Following Brown's death, peaceful protests in Ferguson exploded into mayhem -- literally, in the case of a QuikTrip gas station that's now a burned-out husk on West Florissant Avenue. More than a dozen area stores have been vandalized or looted since Sunday. At times, police presence in Ferguson has verged on martial law.
During his speech, Brooks attempted to walk the line between the frustration of Ferguson's African American community -- about 60 percent of the population -- and the widespread chaos and looting on the streets.
"Now I wish I could say to you...that you should not be angry. I can't say that," said Brooks. "My dear brothers and sisters, let us be clear: To sneak around under the cover of darkness, to loot, to steal, to burn down your own neighborhood, this does not require courage. Courage is required when you stand up for justice."
The high note of Brooks' speech came as he issued a plea to those youth plundering on the streets of Ferguson.

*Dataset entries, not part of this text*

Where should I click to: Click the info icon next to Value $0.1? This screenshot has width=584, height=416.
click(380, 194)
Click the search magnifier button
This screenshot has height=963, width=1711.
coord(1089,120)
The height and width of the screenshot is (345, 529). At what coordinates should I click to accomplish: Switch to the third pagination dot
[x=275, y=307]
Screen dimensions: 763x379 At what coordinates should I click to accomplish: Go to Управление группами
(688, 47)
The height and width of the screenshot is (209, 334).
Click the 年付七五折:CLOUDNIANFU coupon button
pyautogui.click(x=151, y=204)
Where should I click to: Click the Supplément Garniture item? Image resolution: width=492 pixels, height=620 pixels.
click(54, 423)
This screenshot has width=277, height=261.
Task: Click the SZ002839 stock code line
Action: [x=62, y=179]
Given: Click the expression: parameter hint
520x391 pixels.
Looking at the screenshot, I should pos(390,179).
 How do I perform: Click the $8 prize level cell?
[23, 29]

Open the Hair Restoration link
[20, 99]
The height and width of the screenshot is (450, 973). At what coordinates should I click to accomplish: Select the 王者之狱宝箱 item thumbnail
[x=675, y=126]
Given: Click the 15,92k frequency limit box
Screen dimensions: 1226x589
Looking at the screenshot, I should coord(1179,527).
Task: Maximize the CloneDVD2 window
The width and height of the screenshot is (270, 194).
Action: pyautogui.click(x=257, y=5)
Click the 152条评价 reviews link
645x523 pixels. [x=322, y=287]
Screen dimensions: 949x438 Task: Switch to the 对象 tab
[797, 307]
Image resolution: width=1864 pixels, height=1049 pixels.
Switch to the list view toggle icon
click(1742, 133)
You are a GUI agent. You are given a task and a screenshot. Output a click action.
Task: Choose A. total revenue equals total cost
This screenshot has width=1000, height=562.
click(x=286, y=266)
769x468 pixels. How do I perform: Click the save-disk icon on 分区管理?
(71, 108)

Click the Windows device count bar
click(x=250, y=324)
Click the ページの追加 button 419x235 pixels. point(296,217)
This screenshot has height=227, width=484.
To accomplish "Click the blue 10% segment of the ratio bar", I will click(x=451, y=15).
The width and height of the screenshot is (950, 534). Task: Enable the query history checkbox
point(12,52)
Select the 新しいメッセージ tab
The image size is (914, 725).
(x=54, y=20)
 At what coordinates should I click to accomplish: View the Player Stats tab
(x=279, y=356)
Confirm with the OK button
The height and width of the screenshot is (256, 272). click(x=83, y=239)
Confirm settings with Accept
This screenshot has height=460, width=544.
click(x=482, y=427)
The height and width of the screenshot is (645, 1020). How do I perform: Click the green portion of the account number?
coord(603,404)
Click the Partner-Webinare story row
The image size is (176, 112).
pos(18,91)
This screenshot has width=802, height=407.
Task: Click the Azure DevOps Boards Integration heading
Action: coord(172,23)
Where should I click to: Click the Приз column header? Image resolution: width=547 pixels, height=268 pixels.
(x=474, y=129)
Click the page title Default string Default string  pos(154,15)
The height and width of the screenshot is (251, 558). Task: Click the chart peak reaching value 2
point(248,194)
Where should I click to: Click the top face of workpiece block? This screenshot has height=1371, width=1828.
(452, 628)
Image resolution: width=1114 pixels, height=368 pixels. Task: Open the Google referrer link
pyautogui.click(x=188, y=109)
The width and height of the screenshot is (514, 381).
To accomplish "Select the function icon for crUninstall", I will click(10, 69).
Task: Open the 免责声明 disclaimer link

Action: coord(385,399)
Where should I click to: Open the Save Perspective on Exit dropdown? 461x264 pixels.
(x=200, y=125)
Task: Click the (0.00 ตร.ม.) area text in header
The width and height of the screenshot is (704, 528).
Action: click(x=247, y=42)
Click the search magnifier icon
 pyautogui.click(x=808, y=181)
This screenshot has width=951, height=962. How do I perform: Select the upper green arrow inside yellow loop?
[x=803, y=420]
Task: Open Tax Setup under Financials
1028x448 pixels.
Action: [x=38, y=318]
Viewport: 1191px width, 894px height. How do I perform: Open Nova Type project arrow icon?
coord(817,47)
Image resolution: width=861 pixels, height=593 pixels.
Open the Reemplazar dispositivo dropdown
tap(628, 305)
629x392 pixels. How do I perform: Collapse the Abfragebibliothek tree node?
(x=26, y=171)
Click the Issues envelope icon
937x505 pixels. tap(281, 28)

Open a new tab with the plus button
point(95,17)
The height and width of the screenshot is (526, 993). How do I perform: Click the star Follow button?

"Martin Luther King did not live and die that we might steal in the name of justice in the middle of the night. He lived and died that we might see justice in the middle of the day!"
But over the course of the two-hour press conference, Brooks' message of unyielding hope became increasingly undercut by an audience clearly anxious over the protests and the future of their own communities. News of the lock-down at the Galleria Mall had broken, and the prospect of another terrible night of looting and police retaliation clearly affected those gathered in the church.
Theo Welling Berkeley Mayor Theodore Hoskins unloaded his anger at the Ferguson Police Department.
Berkeley Mayor Theodore Hoskins gave voice to that unease, declaring, "You don't forgive this. Because if you forgive this, you are next."
"We're going to let the preachers get us to heaven," he continued, drawing murmurs of approval from the crowd. "I can understand turning the cheek and all that. But this is 2014. All we want is justice. We don't want to talk about nothing else!"
"All we want to talk about now -- is Michael!"